**SOURCE EXTRACT:**
Squyres said the researchers looked at extreme environments on Earth — such as salt flats and acidic rivers — to size up the chances for life on ancient Mars under similar conditions.
"You can go to environments on Earth that are arid, oxidizing and acidic, and are full of life," he explained. "The question is the chemistry. ... Getting the kind of biochemistry going to initiate life at that high acidity level could be tough."
The newly published research builds on findings from the first months of Opportunity's mission. The rover landed on Mars in January 2004 — three weeks after its twin, Spirit, touched down on the opposite side of the planet. The $820 million twin-rover mission was originally slated to last only 90 Martian days, or sols, but Spirit is still going strong after a full Martian year , and Opportunity is due to pass that milestone on Dec. 12.
"Each day we cross our fingers and pray that they're going to keep going, because they could drop dead at any time," Squyres said. "But they're pretty tough machines."
The heart of the latest research is the analysis of a 23-foot-thick (7-meter-thick) stack of rock layers exposed inside Endurance Crater, which is about a half-mile (750 meters) away from Opportunity's landing site. The rover spent six months inside the crater's rim, from June to December 2004.
"This whole story only becomes clear if your rover lasts for hundreds of sols, and you're able to find a great big hole in the ground, and you have engineers who are smart enough to get you down that slope and enable you to sample all that stratigraphy," Squyres said.

**DATA EXTRACT:**
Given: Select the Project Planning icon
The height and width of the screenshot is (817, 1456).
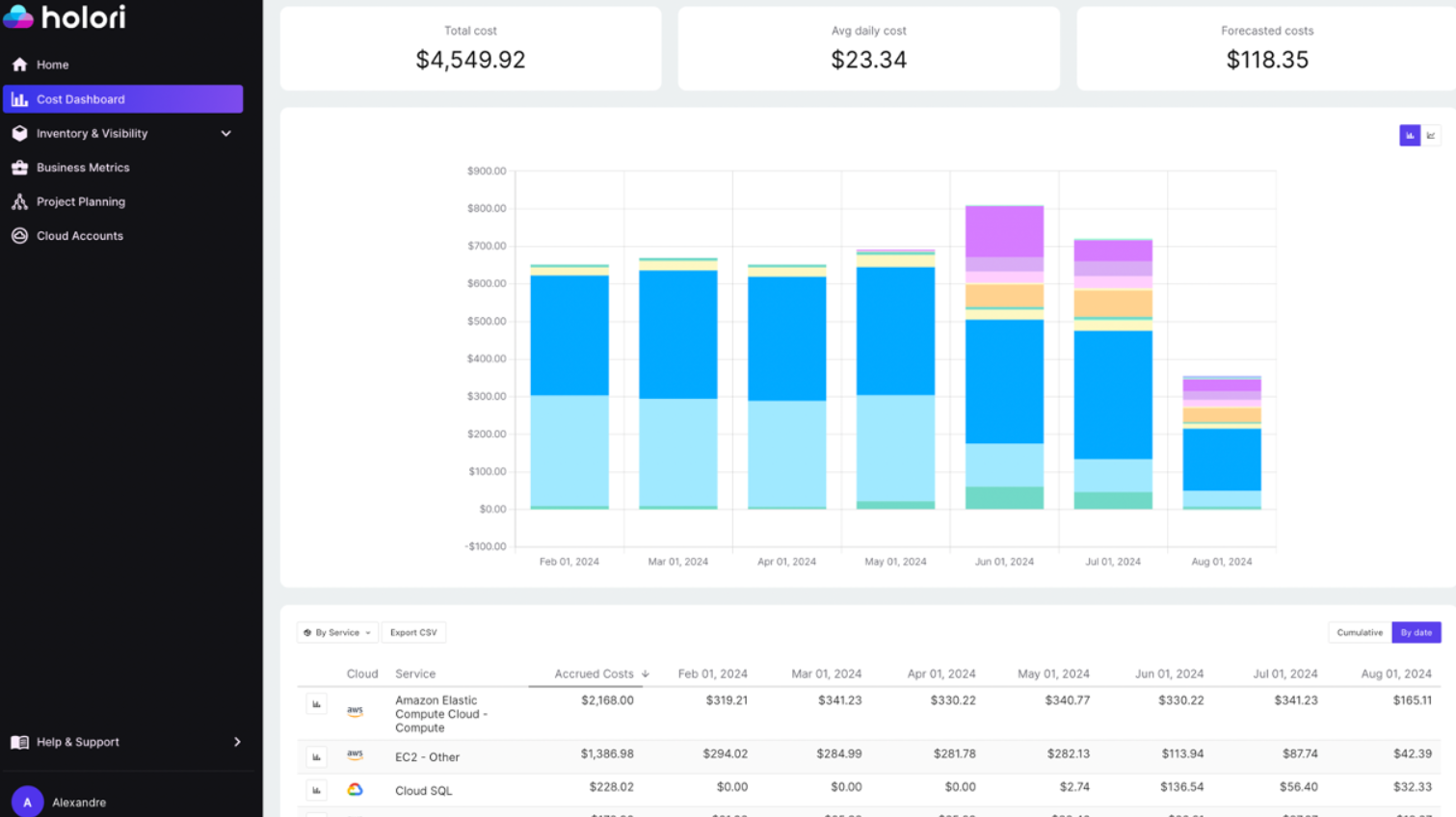Looking at the screenshot, I should click(20, 201).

**TO BE DONE:**
1. From the Mars rover passage, please print the part that opens with the words containing "Squyres said the" and closes with "under similar conditions.".
2. According to the Mars rover passage, how thick is the stack of rock layers analyzed inside Endurance Crater?
3. Go on with the Mars rover passage from its last sentence.

**RESPONSE LIST:**
1.
Squyres said the researchers looked at extreme environments on Earth — such as salt flats and acidic rivers — to size up the chances for life on ancient Mars under similar conditions.

2. 23 feet (7 meters) thick.

3.
Scientists found three divisions within the Endurance rock stack:
- The lowest, oldest portion had the signature of dry sand dunes.
- The middle portion had windblown sheets of sand. Particles in those two layers were produced in part by previous evaporation of liquid water.
- The upper portion, with some layers deposited by flowing water, corresponded to the layers of rock that Opportunity had found in the shallower crater where it first came to rest.
Materials in all three divisions were wet both before and after the layers were deposited by either wind or water, the researchers said. They described chemical evidence that the sand grains deposited in the layers had been altered by water before the layers formed. Scientists analyzed how acidic water moving through the layers after they were in place caused changes such as the formation within the rocks of hematite-rich spherules informally known as blueberries.
Researchers tried to duplicate the geological processes they believe took place on the Red Planet.
"We made some simulated Mars rocks in our laboratory, and infused acidic fluids through them," Nicholas Tosca from the State University of New York, Stony Brook, said in a NASA news release. "Our theoretical model shows the minerals predicted to form when those fluids evaporate bear a remarkable similarity to the minerals identified in the Meridiani outcrop."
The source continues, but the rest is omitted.